● **Task objective**:
Your answer must be the exact lines from the one holding "Task: Click the CHANGE column header" through the last line of the records below, with no pictures.
=== Extracted data ===
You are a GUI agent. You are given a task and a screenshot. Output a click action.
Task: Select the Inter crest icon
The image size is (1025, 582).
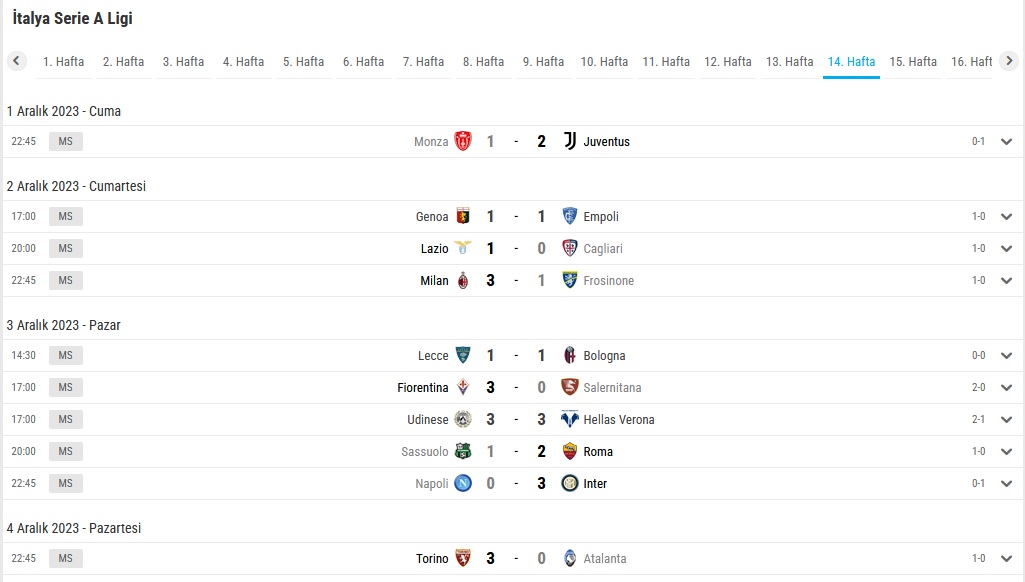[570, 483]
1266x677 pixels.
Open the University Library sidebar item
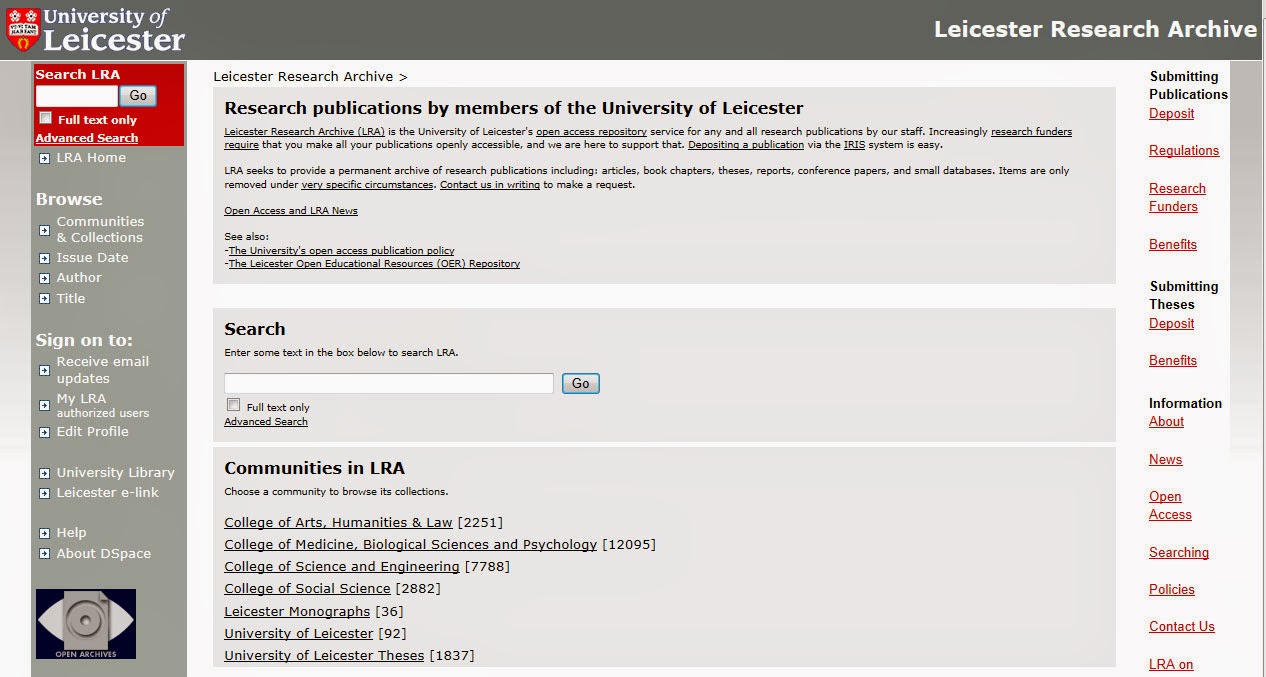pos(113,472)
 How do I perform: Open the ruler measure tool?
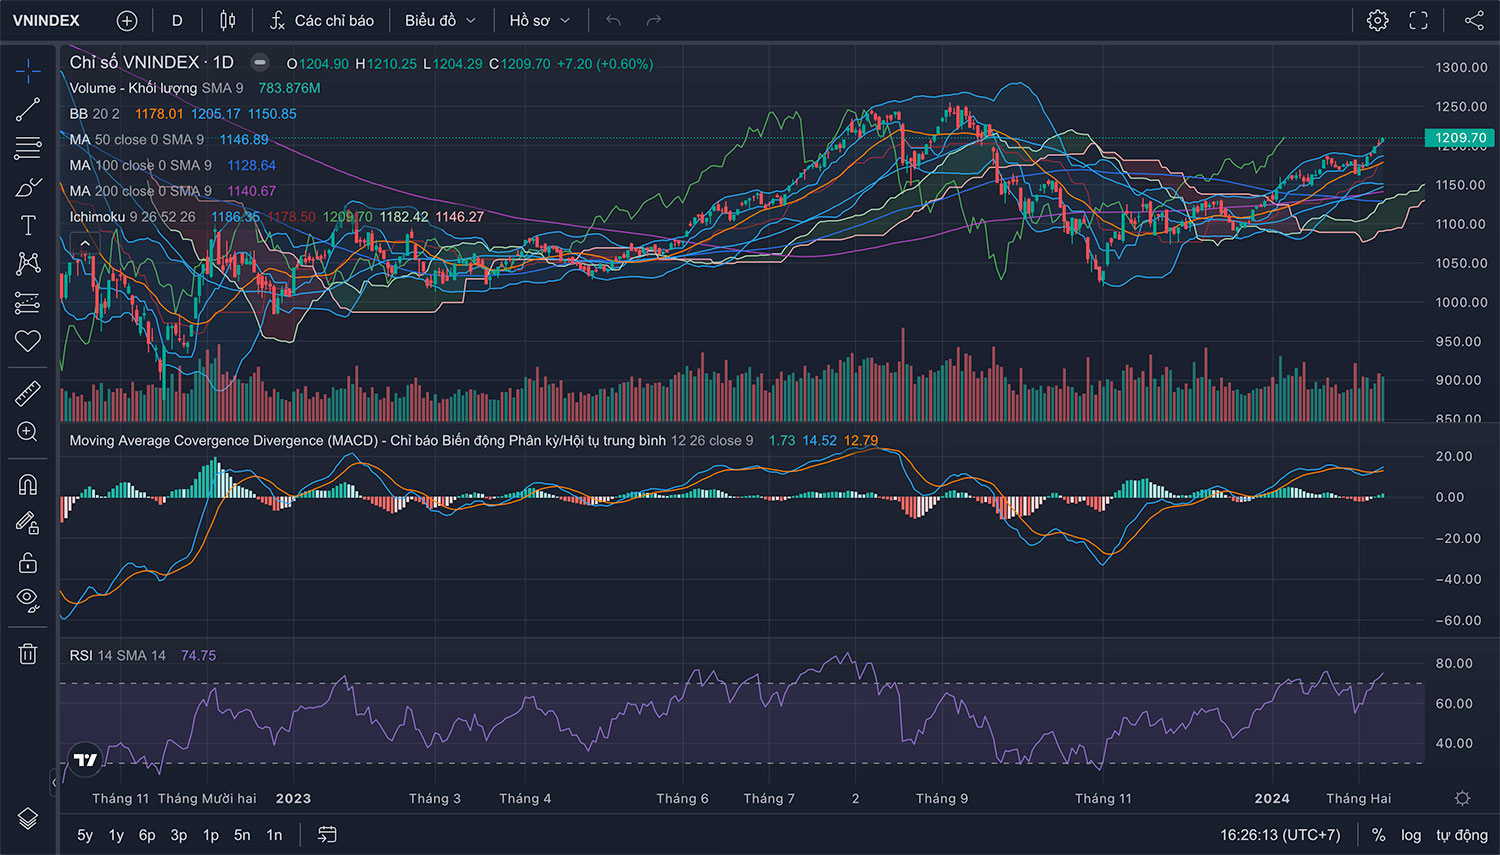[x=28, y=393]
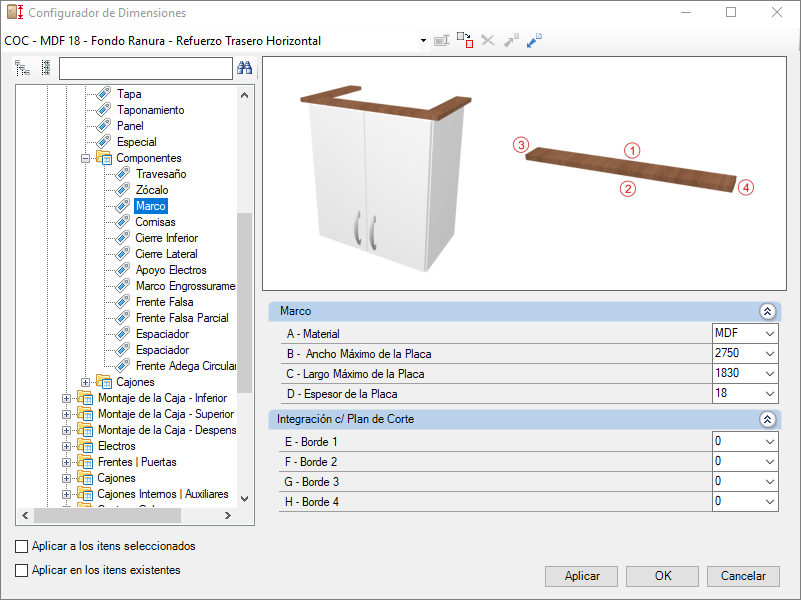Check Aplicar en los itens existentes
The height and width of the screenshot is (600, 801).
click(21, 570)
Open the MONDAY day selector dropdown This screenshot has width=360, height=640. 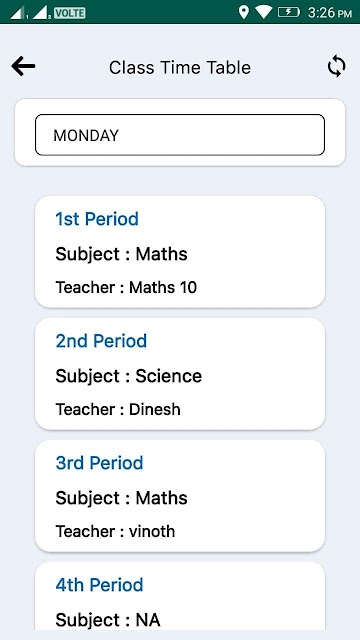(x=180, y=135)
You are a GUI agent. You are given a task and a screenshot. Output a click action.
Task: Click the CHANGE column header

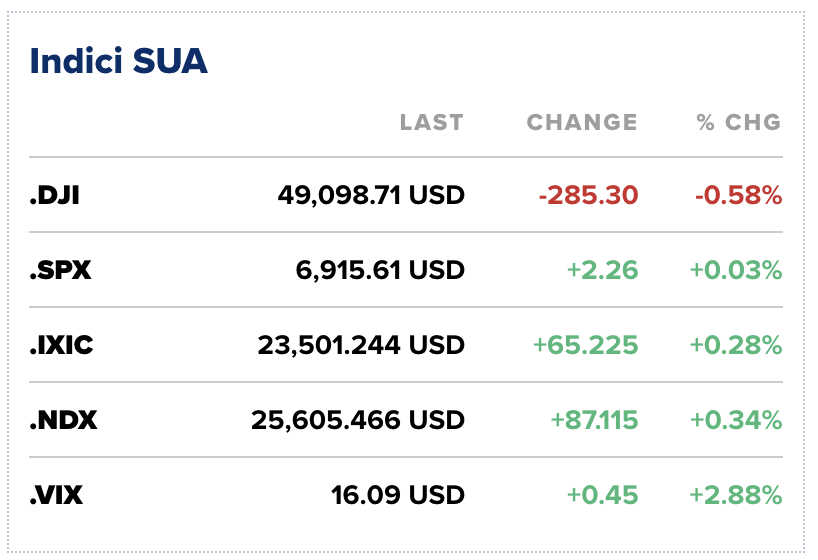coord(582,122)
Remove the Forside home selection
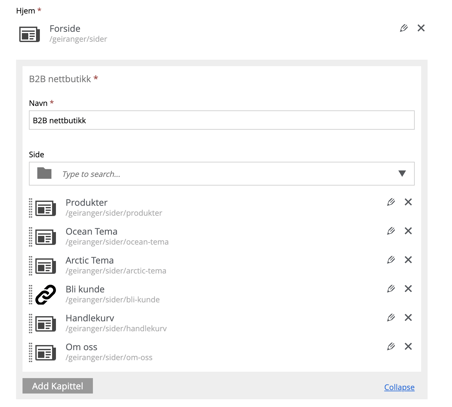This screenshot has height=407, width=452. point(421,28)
===
● **Exercise output**:
Task: Click the CHANGE column header

coord(582,122)
Remove the Forside home selection
This screenshot has height=407, width=452. point(421,28)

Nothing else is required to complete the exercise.